* [Task statement]:
Write out, from the entries below, exactly the lines that run between the lines holding "Viewport: 890px width, 866px height." and "Select EB文件批量转换 in the command list", inclusive, and stop there.

* [Source material]:

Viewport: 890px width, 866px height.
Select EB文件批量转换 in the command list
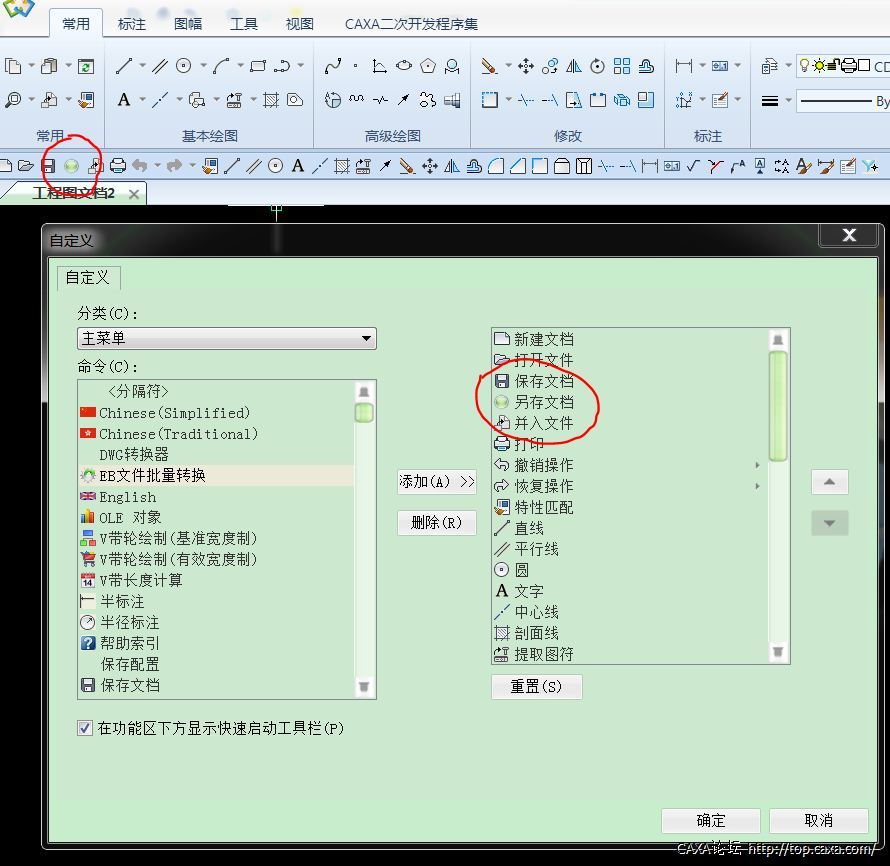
---
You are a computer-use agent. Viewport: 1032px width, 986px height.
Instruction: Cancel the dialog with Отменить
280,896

* [Reply to the task]:
Viewport: 890px width, 866px height.
Select EB文件批量转换 in the command list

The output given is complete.